EXERCISE DIRECTIONS
Among the entries that follow, the required portion opens with the line containing "Task: Open the Video insert tool" and closes with the line containing "This screenshot has width=829, height=964.". Give that portion again exactly, and nothing else.

SOURCE MATERIAL
- Opening Delimiter -

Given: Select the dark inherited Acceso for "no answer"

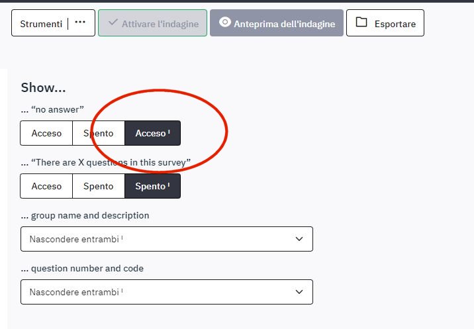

- Closing Delimiter -
- Opening Delimiter -

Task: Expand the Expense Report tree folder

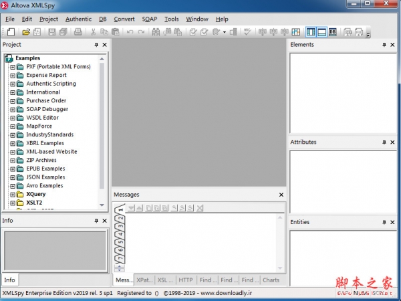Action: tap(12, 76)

- Closing Delimiter -
- Opening Delimiter -

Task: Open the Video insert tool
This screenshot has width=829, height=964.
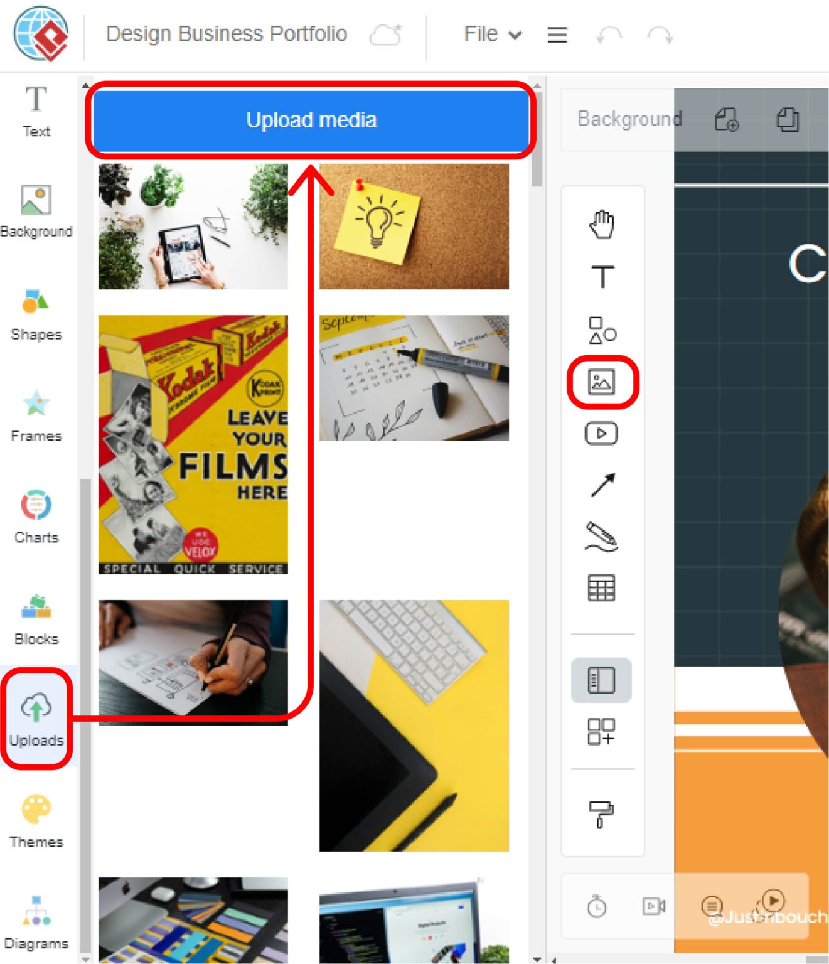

- Closing Delimiter -

RESPONSE FOR THIS EXERCISE
Task: Open the Video insert tool
This screenshot has width=829, height=964.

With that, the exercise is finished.